Kane County Board Chairman Chris Lauzen addresses the audience and panelists at Monday’s Legislative Breakfast.

  • Editor’s note: This is the first of a series of articles that looks at some of the issues brought up in the Legislative Breakfast held Monday, March 6, 2017, held at the Kane County Government Center and hosted by the Kane County Board Legislative Committee. The committee is chaired by Susan Starrett and Barbara Hernandez.

State representatives and senators from both sides of the aisle attending Kane County’s legislative breakfast Monday said partisan politics has broken Illinois government — and several vowed to push back against party leaders in an effort to find a compromise.

“We’re not going to vote on anything until we have a budget,” said 26th District state Sen. Dan McConchie, a Republican. “When I was on the Senate floor, I realized, we can’t pass anything out of Senate without 30 ‘yes’ votes. If you have a bipartisan group that says, ‘I’m not voting,’ it puts leaders in a box. And that’s a box we ought to be putting them into.”

26th District state Sen. Dan McConchie

More than a dozen state and federal legislators or their proxies attended the annual breakfast hosted by the Kane County Legislative Committee. Each lawmaker came away with an understanding of some of the bills that are of high priority to Kane County and had a chance to offer their perspectives on what’s happening in Springfield and Washington D.C.

All Illinois lawmakers said that local government is working much better than state government.

“It’s good to be here in a place where a community can balance its budget,” said 65th District state Rep.
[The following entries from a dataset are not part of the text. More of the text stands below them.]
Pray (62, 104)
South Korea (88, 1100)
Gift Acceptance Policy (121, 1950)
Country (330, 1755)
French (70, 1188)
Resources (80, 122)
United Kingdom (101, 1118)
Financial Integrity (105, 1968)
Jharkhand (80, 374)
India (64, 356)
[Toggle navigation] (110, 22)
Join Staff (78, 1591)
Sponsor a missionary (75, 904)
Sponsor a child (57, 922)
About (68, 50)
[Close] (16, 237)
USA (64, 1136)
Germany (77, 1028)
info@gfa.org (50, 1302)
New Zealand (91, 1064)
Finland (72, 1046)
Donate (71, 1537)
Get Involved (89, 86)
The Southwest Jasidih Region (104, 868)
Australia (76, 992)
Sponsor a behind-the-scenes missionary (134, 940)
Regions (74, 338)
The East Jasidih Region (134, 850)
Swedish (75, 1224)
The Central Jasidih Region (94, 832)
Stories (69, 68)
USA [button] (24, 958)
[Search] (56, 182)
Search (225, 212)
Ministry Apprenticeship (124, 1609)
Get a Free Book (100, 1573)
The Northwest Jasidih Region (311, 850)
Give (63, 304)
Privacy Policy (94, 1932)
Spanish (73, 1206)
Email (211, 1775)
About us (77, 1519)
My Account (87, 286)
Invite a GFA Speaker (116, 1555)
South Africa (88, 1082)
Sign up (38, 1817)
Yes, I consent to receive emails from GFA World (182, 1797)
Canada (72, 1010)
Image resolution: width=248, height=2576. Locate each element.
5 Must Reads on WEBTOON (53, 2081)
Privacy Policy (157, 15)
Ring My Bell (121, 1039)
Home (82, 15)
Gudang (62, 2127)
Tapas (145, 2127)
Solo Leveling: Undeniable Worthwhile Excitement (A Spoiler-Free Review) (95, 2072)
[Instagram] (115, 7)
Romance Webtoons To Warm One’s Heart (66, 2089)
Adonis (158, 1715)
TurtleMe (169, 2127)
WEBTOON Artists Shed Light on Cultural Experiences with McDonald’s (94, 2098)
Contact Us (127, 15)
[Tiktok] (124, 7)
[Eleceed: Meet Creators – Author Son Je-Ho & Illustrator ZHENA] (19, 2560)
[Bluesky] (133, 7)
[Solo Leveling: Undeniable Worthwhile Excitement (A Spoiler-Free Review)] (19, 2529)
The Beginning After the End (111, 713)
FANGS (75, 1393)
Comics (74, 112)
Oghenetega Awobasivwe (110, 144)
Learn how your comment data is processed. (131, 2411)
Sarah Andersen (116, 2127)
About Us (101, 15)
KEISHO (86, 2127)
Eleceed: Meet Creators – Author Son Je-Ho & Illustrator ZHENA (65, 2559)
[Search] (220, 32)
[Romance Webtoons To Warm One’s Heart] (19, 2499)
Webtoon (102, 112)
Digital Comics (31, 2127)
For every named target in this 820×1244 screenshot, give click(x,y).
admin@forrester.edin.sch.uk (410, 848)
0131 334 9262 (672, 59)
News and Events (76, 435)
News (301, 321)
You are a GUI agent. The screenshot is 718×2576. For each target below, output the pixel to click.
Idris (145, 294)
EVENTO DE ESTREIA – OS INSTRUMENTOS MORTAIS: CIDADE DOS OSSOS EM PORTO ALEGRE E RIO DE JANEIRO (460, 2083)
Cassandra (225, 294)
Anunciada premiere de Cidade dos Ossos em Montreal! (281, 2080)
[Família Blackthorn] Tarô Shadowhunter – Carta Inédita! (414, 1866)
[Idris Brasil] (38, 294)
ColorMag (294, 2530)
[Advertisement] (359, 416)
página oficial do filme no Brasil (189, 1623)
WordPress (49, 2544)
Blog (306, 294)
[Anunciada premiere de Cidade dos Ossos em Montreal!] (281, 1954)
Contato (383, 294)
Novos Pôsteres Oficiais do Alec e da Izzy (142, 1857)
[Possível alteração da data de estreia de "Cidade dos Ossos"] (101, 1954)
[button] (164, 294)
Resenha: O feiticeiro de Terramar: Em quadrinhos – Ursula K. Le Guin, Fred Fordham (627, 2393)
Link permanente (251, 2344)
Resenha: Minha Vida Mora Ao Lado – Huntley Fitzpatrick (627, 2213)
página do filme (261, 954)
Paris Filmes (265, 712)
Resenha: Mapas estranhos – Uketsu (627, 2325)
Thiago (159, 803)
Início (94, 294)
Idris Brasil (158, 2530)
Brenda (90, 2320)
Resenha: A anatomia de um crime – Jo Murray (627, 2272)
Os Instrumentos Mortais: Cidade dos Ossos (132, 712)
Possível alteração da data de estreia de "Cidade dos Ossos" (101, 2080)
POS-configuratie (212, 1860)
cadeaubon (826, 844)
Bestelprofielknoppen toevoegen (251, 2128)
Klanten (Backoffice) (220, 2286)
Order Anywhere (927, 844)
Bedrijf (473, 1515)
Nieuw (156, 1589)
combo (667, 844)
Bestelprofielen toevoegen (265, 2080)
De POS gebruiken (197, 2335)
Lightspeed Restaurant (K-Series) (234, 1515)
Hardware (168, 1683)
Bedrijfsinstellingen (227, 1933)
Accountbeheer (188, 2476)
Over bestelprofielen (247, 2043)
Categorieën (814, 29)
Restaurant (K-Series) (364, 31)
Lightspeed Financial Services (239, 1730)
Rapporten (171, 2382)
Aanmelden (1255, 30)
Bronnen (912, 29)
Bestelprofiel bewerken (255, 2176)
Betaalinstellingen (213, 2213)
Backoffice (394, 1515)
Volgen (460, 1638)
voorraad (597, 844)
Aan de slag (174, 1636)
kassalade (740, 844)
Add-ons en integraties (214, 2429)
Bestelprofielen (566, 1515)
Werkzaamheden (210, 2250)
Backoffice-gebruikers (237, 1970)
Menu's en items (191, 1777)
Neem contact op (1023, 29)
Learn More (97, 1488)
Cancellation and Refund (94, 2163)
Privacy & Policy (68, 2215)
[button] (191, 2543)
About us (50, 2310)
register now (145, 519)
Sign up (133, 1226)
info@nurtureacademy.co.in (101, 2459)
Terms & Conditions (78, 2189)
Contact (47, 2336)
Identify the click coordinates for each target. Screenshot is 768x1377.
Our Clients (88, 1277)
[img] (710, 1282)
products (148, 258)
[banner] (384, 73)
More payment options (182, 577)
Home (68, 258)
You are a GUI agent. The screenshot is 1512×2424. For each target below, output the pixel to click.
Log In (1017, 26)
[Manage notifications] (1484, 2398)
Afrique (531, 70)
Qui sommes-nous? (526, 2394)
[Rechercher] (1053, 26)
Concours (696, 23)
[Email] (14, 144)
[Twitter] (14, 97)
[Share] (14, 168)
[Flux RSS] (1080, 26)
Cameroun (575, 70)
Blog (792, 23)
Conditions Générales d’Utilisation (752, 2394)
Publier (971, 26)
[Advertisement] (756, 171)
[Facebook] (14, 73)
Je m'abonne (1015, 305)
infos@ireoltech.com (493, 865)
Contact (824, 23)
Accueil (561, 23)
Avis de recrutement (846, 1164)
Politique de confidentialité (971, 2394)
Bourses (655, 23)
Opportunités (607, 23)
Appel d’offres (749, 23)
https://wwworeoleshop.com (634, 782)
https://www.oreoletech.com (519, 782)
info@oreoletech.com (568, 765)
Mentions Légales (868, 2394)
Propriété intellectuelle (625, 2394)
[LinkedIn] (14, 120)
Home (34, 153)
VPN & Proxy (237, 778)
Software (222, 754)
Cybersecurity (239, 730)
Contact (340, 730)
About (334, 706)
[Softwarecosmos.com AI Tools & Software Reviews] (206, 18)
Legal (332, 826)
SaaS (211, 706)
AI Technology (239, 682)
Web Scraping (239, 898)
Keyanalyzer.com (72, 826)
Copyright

Steve Andersson (R-Geneva).

During his opening remarks, Kane County Board Chairman Chris Lauzen said state spending and unfunded mandates are among Kane County’s concerns, noting that the “Grand Bargain” proposal in Springfield calls for $6.5 billion in additional revenue through increases in sales and income taxes.

If you divide that number by Illinois’ population of about 12.5 million, he said, that represents about $520 for every man, woman and child in the state.

“For a family of four, that’s $2,080,” he said. “I don’t know about you, but that seems like a lot of burden on the citizens we represent.”

Among the state of Illinois topics discussed at Monday’s breakfast was HB 0278, which involves the Local Government Distributive Fund. Some legislators expressed concern that income tax revenue collected by the state on behalf of local governments would be siphoned away to address the state’s ongoing financial crisis.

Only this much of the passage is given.